Men are usually the ones to pursue women if they like them. In this day and age there can be tons of reasons (busy with school or work, he’s thinking you might initiate it again, etc) but I think for the most part if a guy likes a girl or wants to be with a girl then you’ll know it….. and if you have to chase a guy then it isn’t worth it for me (my personal opinion).

I would suggest to casually text him like a friend and see what’s up :) Maybe ask how he’s doing and if he wants to hang out again, what he thought about the date, etc

You just never know :)

and others have stated we can’t honestly possibly know what is going on in someone else’s head :) I would suggest if you want to just text him or see what’s up…. Nothing bad can happen from it.

FlutherBug's avatar

He could have gone on vacation, maybe one of his family or relative is sick in the hospital…...... You just honestly never know about life…......... You can take another initiative if you are wanting to know really quick :) I hope it works out for you

Earthbound_Misfit's avatar

Perhaps he’s really already in a relationship and got cold feet about cheating or ending it? If he wanted to see you again, apart from being in a coma, I can’t imagine what would deter an interested man from following up. I too would text and see what happens. Are you absolutely sure he is single?

chelle21689's avatar

Maybe he met someone he likes better, maybe the date didn’t go as great as you thought and he changed his mind, maybe something happened to him, maybe he’s on vacation? You should reach out to him and if he sounds distant then he just wasn’t that into you.

stanleybmanly's avatar

In any case, nothing is to be gained through pining away and wondering about it.

ZEPHYRA's avatar

He WILL make contact if he is interested and not attached in any way. No, don’t run after him, let him call.

AshlynM's avatar

Just text him how you’ve been lately? If he responds, then great. If not, then time to move on. If someone really likes you, they will keep in touch.

NerdyKeith's avatar

It’s hard to say. He may have legitimate reasons to why he has not contacted you. Sounds like he has quite the hectic life. As others have suggested, send him a casual text asking him how things are.

I wish you luck.

johnpowell's avatar

We are on the verge of having a female President. Make the first move. Welcome to being vulnerable like you expect him to be.

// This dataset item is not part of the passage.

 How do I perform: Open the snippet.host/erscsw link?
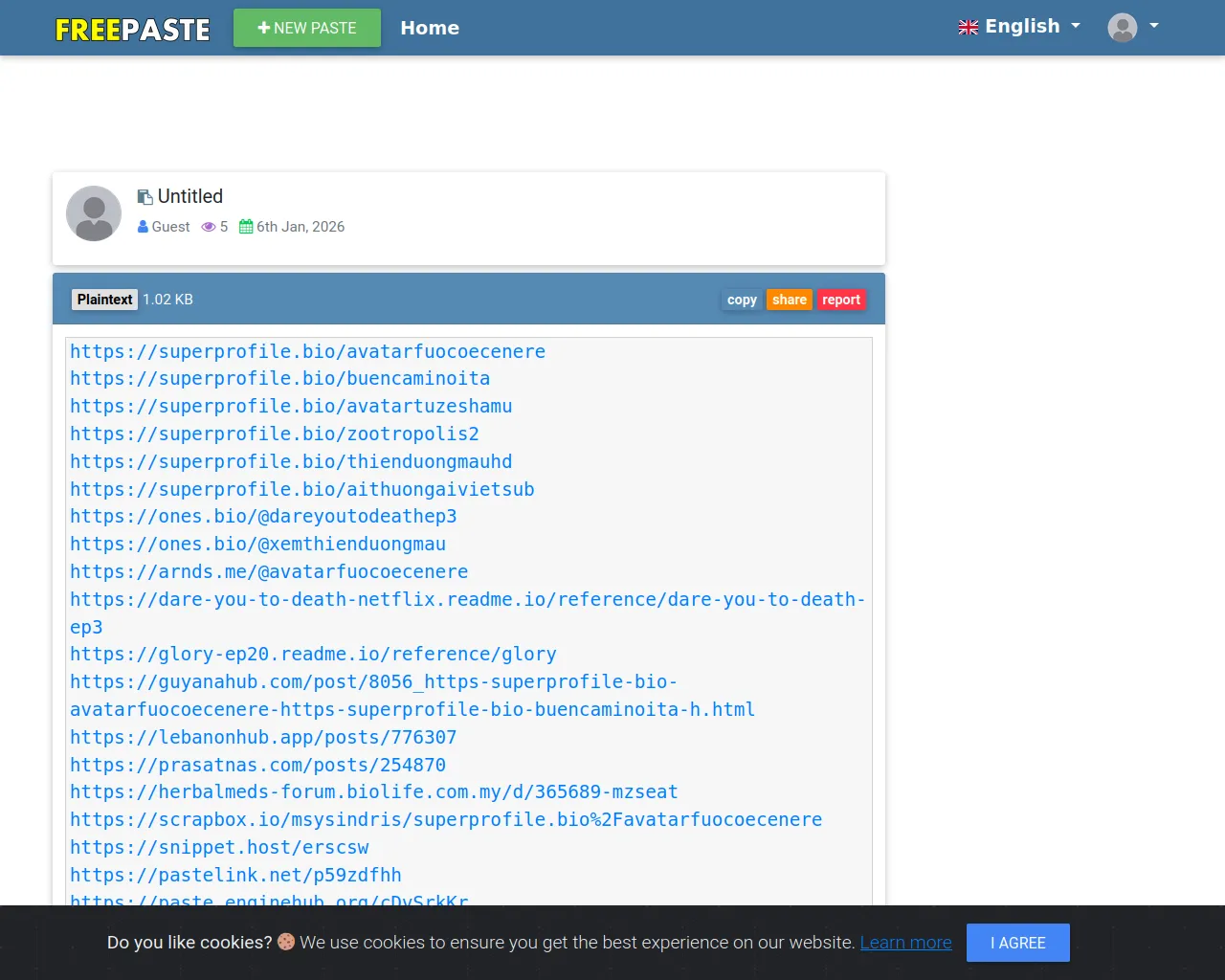(x=219, y=847)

Response moderated (Writing Standards)
imrainmaker's avatar

I agree with @johnpowell just go ahead and contact him rather than pondering about it. I don’t know why you’re are not ready to take the initiative if you really liked it? At least you would know if he liked your company / interested to meet again based on his response.

Sunshinegirl11's avatar

Ok just an update…. I contacted him and asked him out again, and I never heard from him. In other words, he has “ghosted” me! It’s crazy how closure made it so much easier for me to just shrug it off and move on with life!

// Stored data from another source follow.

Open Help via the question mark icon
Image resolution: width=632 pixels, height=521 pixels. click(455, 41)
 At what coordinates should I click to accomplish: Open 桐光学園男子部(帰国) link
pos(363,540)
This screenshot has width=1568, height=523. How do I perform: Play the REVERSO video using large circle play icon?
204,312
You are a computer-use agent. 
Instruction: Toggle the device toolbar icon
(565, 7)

Still wondering why he was so flirty during the date but whatever. I got better things to worry about.

Thanks everyone for giving me the courage to do something about the situation!! :)

janbb's avatar

@Sunshinegirl11 I have done my best to give up trying to figure out other people. Good for you!!

Buttonstc's avatar

All that means is that you’re now free and available for whenever Mr. Right appears on your horizon. You put yourself out there and took the initiative twice now so he’s made himself clear with his lack of response. So thats his loss not yours.

As to why he acted so flirty and interested I will hazard a guess. But just keep in mind that is all it is, a guess, nothing more. Maybe he was turning on the charm in hopes of a quickie one night stand or maybe even a friends with benefits type of situation. Basically sex with no real time investment or commitment. But you turned out to not be that type of girl who just allows herself to be used so easily so he’ll continue his hunt elsewhere.

And that’s just fine. If his primary interest was sex he can go find that anyplace. If he were truly interested in you as a person he would have responded. And as you said, you don’t need to be wasting time like that. Good for you for having high standards and not being desperate. Eventually you’ll find the right guy who values that. It clearly wasn’t this guy, so he’s history.